• _Goal of the exercise_:
Copy, from the material below, every line in which the word "agent" can be found.

• _Provided data_:
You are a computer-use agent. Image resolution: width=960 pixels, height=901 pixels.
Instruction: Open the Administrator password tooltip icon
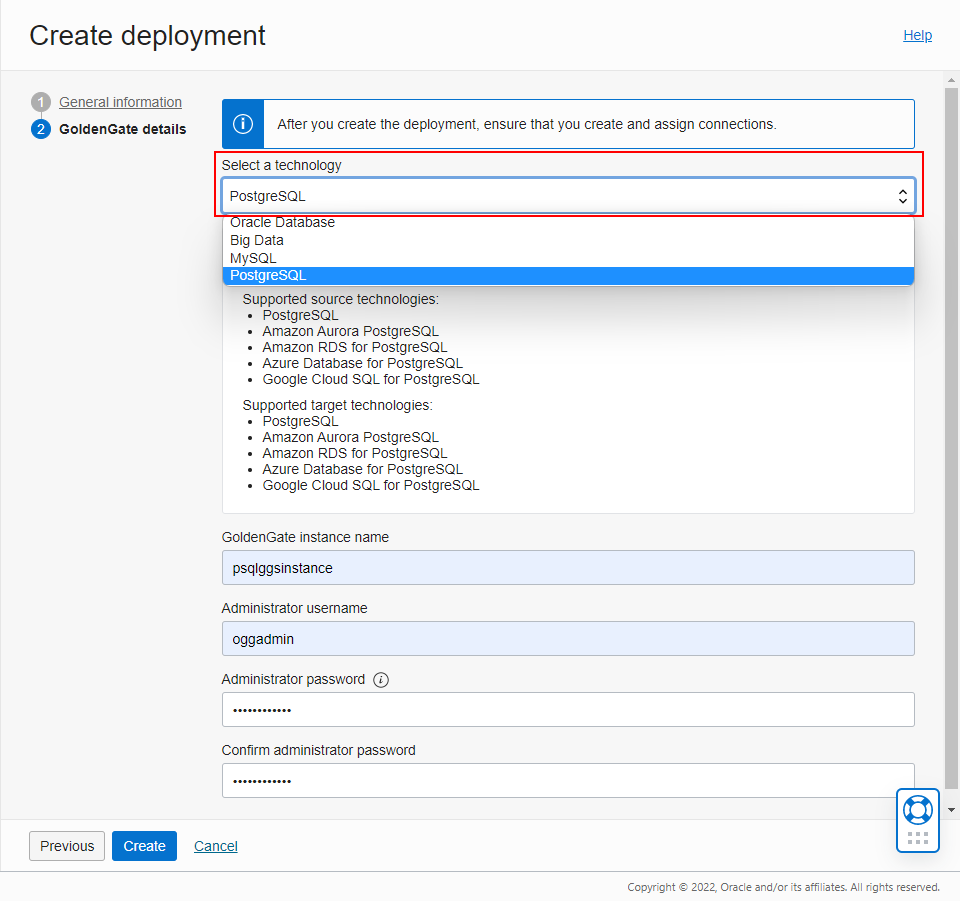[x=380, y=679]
* * *
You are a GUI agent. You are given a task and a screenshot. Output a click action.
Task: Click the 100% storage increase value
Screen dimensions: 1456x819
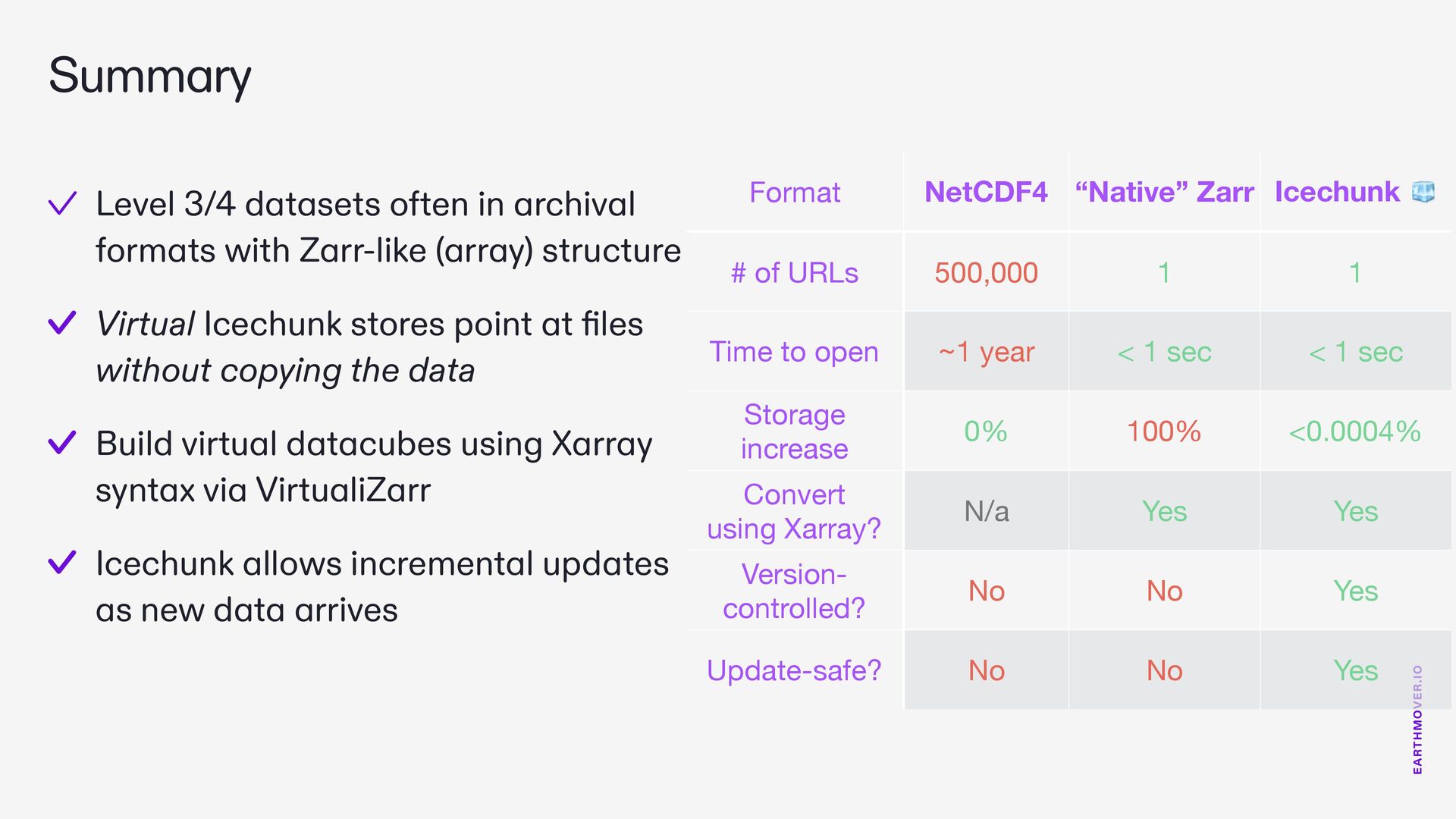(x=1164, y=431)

• _Solution_:
You are a computer-use agent. Image resolution: width=960 pixels, height=901 pixels.
You are a GUI agent. You are given a task and a screenshot. Output a click action.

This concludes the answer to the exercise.